## 課題一覧
[1] 提示文のうち、「この時、静岡には薩摩出身の人」で始まり「うがない。」と、言ったとか。」で終わる部分を、そのまま書き写しなさい。
[2] 下のデータ行について、「This screenshot has height=490, width=1335.」を含む行から「click(285, 247)」を含む行まで(両端の行を含む)を、1行を1つの文字列とするJSONのリストに整形しなさい。空行は入れないこと。

## 提示文

_ _ _ _ _ _ _

その後、長州(山口県)と薩摩(鹿児島県)で内戦とも言うべき西南戦争が起こった。この西南戦争は明治10年(1877年)に西郷隆盛らが中心となって、明治維新政府に対して反乱を起こしたもので、不平士族の最大で且つ最後の反乱であった。

この時、静岡には薩摩出身の人が県知事を務めていた。ところが明治14年(1881年)頃に内国勧業博覧会が開催され、その時に牧之原で茶園を作っていた旧幕臣たちが、「静岡県のお茶も出してくれ、自分達が揉んだお茶を出して欲しい。」と県知事(大迫貞清氏)に頼み込んだが、聞き入れてもらえなかった。

それに怒こった旧幕臣たちは、佐々木小次郎のごとく、刀をしょって県知事のところへ殴り込みに行ったそうだ。県知事は裏口から命からがら逃げ出して助かったそうである。この県知事は「静岡県というところはやっかいな所だ。徳川の家来が威張ってしょうがない。」と、言ったとか。

そこで、またまた関口氏の登場。県令から数えて3代目の県知事に就任。明治17年(1984年)9月のことでした。(1886年から県令から県知事と呼ぶようになった。県知事としては初代になる。)その後、1889年に退任するまで県内の治山治水の事業に力を注いだ。

_ _ _ _ _ _ _

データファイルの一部

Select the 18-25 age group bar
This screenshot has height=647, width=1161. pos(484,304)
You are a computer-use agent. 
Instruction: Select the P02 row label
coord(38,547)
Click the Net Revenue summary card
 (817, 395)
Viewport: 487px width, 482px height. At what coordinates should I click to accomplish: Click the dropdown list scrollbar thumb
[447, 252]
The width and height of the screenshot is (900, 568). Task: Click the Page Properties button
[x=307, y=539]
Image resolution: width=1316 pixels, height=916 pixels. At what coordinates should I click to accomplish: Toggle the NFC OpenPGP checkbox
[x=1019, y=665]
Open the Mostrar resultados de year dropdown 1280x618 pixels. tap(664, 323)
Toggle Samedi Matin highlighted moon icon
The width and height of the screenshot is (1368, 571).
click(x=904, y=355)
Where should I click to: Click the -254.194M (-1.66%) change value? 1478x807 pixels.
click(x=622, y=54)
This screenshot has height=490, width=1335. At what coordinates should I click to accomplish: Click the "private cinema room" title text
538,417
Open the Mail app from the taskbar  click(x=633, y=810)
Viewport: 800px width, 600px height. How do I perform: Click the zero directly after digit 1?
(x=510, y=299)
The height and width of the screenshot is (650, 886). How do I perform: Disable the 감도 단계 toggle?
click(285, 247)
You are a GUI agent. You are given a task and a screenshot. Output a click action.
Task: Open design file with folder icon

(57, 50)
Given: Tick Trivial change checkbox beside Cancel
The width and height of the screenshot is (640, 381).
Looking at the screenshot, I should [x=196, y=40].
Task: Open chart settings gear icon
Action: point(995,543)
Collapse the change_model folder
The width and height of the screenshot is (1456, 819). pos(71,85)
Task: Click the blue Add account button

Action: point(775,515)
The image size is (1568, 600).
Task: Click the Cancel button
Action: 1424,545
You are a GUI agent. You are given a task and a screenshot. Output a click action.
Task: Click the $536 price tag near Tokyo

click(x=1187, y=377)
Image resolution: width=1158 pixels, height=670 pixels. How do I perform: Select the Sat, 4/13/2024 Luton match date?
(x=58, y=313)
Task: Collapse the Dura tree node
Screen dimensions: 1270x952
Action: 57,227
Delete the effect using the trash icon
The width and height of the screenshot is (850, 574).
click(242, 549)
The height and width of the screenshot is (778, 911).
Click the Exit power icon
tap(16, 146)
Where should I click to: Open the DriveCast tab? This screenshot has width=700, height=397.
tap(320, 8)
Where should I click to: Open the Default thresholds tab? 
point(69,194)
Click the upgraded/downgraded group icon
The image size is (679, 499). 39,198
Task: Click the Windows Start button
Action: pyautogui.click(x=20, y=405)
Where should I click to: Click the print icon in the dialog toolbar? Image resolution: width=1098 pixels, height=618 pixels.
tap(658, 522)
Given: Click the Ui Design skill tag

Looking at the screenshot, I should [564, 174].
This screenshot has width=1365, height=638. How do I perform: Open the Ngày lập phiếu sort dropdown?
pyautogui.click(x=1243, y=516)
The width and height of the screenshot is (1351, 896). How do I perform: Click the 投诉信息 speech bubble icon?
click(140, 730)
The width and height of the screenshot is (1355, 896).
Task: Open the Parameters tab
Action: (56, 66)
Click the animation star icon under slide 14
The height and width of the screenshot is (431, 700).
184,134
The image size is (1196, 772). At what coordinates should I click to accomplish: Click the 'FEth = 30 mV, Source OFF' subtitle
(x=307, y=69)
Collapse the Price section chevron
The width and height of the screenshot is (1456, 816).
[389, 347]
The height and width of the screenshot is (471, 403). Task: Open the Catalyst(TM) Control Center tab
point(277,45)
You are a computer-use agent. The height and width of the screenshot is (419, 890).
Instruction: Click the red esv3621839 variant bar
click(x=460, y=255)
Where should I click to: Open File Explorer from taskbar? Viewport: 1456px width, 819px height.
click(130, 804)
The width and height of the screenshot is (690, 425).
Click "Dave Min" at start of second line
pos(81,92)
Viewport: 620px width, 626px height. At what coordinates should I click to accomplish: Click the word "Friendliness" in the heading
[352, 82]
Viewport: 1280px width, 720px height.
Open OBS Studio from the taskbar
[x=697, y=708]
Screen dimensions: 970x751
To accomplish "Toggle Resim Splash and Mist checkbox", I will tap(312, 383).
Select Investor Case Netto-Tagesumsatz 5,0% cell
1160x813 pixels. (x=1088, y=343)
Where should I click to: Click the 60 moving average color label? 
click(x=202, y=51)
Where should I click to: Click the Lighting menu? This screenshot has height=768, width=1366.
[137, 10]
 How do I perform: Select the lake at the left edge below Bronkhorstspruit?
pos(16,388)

_ _ _ _ _ _ _

## 解答
[1]
この時、静岡には薩摩出身の人が県知事を務めていた。ところが明治14年(1881年)頃に内国勧業博覧会が開催され、その時に牧之原で茶園を作っていた旧幕臣たちが、「静岡県のお茶も出してくれ、自分達が揉んだお茶を出して欲しい。」と県知事(大迫貞清氏)に頼み込んだが、聞き入れてもらえなかった。

それに怒こった旧幕臣たちは、佐々木小次郎のごとく、刀をしょって県知事のところへ殴り込みに行ったそうだ。県知事は裏口から命からがら逃げ出して助かったそうである。この県知事は「静岡県というところはやっかいな所だ。徳川の家来が威張ってしょうがない。」と、言ったとか。

[2]
[
  "This screenshot has height=490, width=1335. At what coordinates should I click to accomplish: Click the \"private cinema room\" title text",
  "538,417",
  "Open the Mail app from the taskbar  click(x=633, y=810)",
  "Viewport: 800px width, 600px height. How do I perform: Click the zero directly after digit 1?",
  "(x=510, y=299)",
  "The height and width of the screenshot is (650, 886). How do I perform: Disable the 감도 단계 toggle?",
  "click(285, 247)"
]